Rapidformer Data¶

rapidformer.data.huggingface_bert_dataset module¶

class rapidformer.data.huggingface_bert_dataset.HuggingfaceBertDataset(name, indexed_dataset, data_prefix, num_epochs, max_num_samples, masked_lm_prob, max_seq_length, short_seq_prob, seed, binary_head)¶

Bases: Generic[torch.utils.data.dataset.T_co]

Datasets for huggingface bert model pretraining.
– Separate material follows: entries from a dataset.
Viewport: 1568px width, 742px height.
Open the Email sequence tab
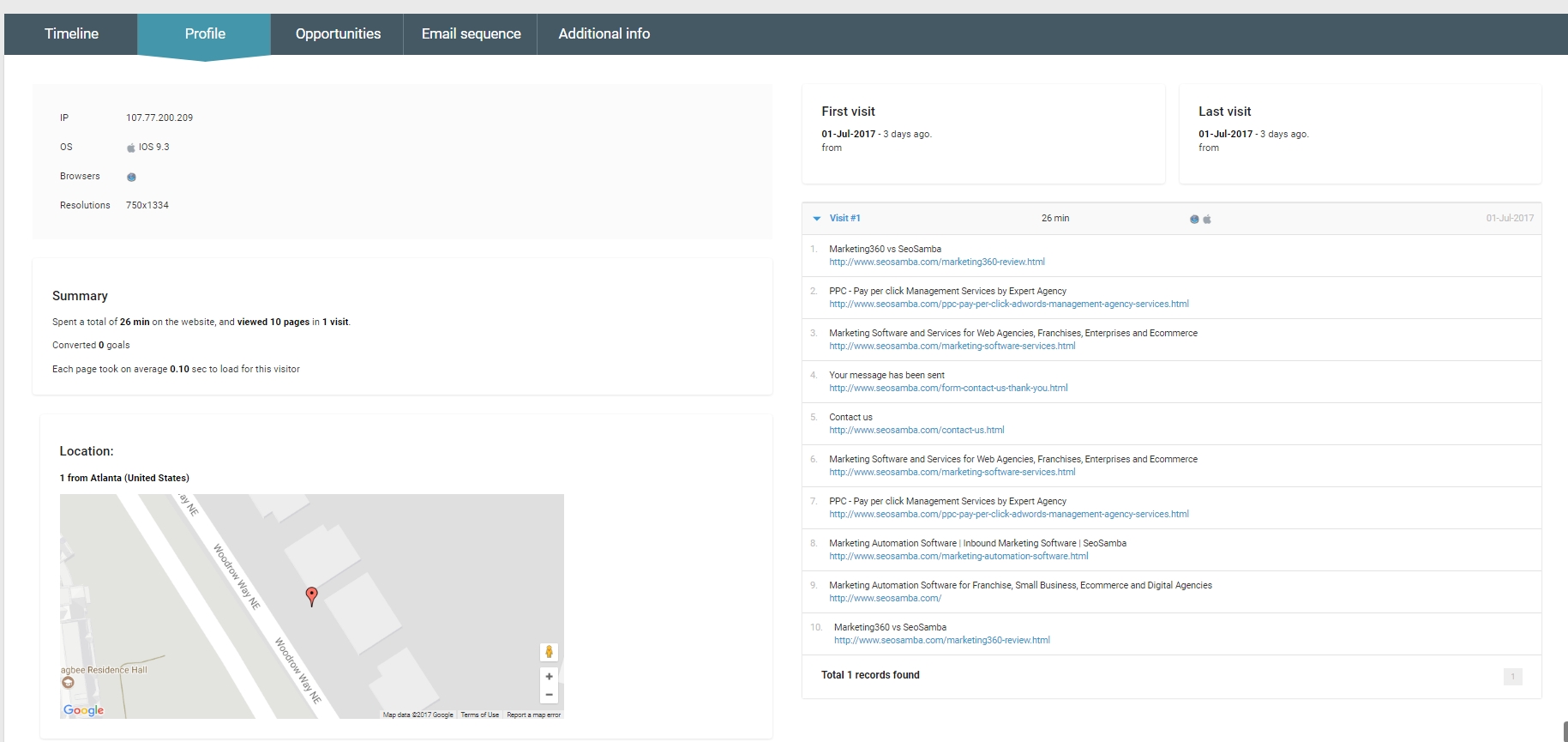click(471, 33)
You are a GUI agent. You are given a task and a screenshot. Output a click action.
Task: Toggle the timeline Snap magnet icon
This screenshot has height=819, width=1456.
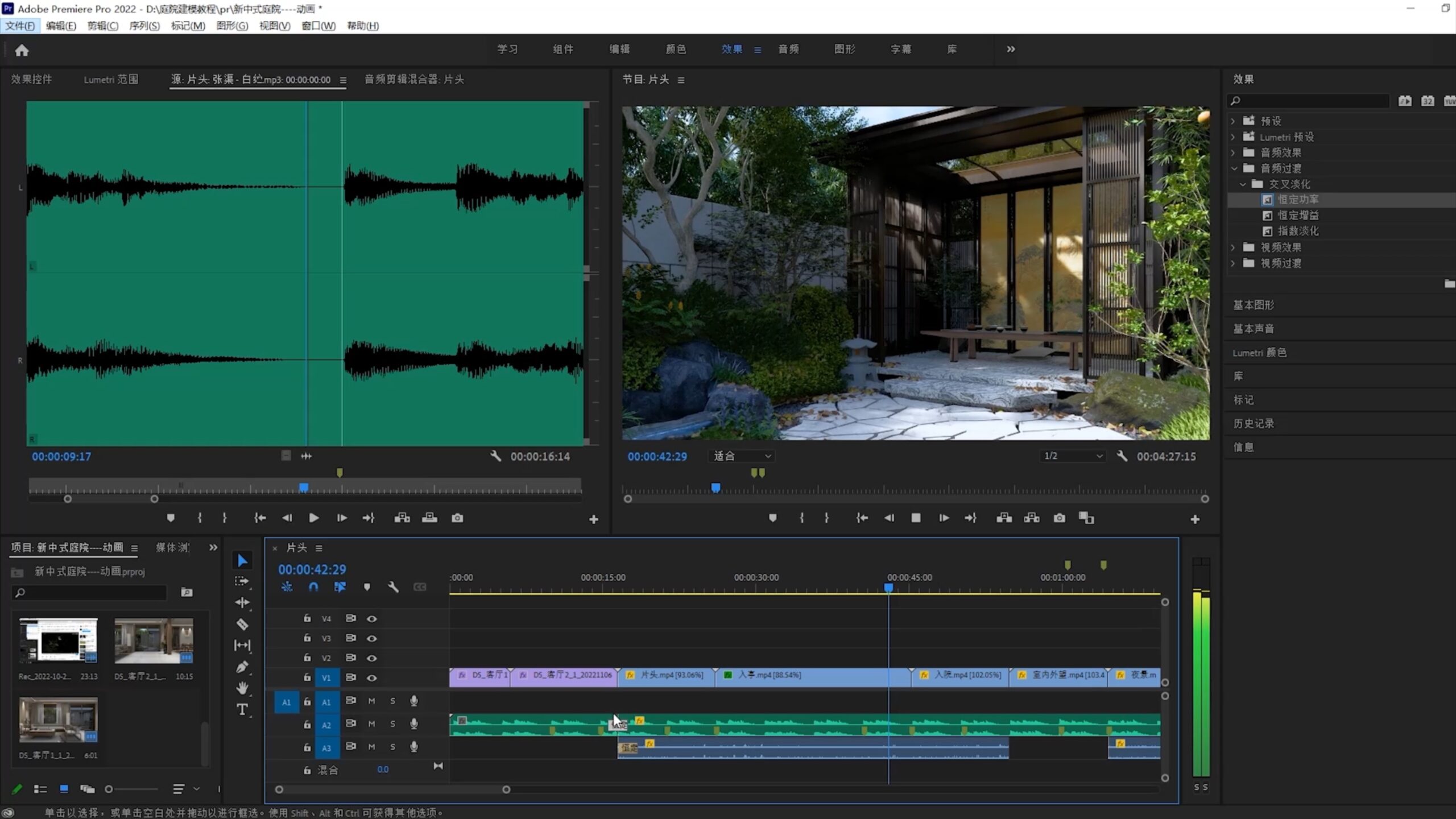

build_training_sample(sample, target_seq_length, max_seq_length, vocab_id_list, vocab_id_to_token_dict, cls_id, sep_id, mask_id, pad_id, masked_lm_prob, np_rng, binary_head)¶

Build training sample.

Parameters

sample -- A list of sentences in which each sentence is a list token ids.
target_seq_length -- Desired sequence length.
max_seq_length -- Maximum length of the sequence. All values are padded to this length.
vocab_id_list -- List of vocabulary ids. Used to pick a random id.
vocab_id_to_token_dict -- A dictionary from vocab ids to text tokens.
cls_id -- Start of example id.
sep_id -- Separator id.
mask_id -- Mask token id.
pad_id -- Padding token id.
masked_lm_prob -- Probability to mask tokens.
np_rng -- Random number genenrator. Note that this rng state should be numpy and not python since python randint is inclusive for the opper bound whereas the numpy one is exclusive.
binary_head -- A boolean to specify whether use binary head or not.

Returns

A huggingface bert training sample with dict format like below, train_sample = {: 'input_ids': input_ids, 'attention_mask': attention_mask, 'token_type_ids': token_type_ids, 'labels': labels, 'next_sentence_label': is_next_random}

class rapidformer.data.huggingface_bert_dataset.MaskedLmInstance(index, label)¶

Bases: tuple

property index¶: Alias for field number 0

property label¶: Alias for field number 1

rapidformer.data.huggingface_bert_dataset.build_pretrain_bert_datasets_for_huggingface(data_prefix, data_impl, splits_string, train_valid_test_num_samples, max_seq_length, masked_lm_prob, short_seq_prob, seed, skip_warmup, binary_head=False)¶

Build pretraining bert datasets for huggingface.

Parameters

data_prefix -- Indexed dataset prefix.
data_impl -- Should be mmap value.
splits_string -- The percent of train/eval/test samples, --split 980,10,10.
train_valid_test_num_samples -- You don't need to set this value due to it is a callback.
max_seq_length -- Maximum length of the sequence. All values are padded to this length
masked_lm_prob -- Maxed language modeling probability.
short_seq_prob -- Short sequence probability.
seed -- Random seed.
skip_warmup -- A boolean to specify whethere warm up mmap files.
binary_head -- A boolean to specify whether use binary head or not.

Returns: train_dataset, valid_dataset, test_dataset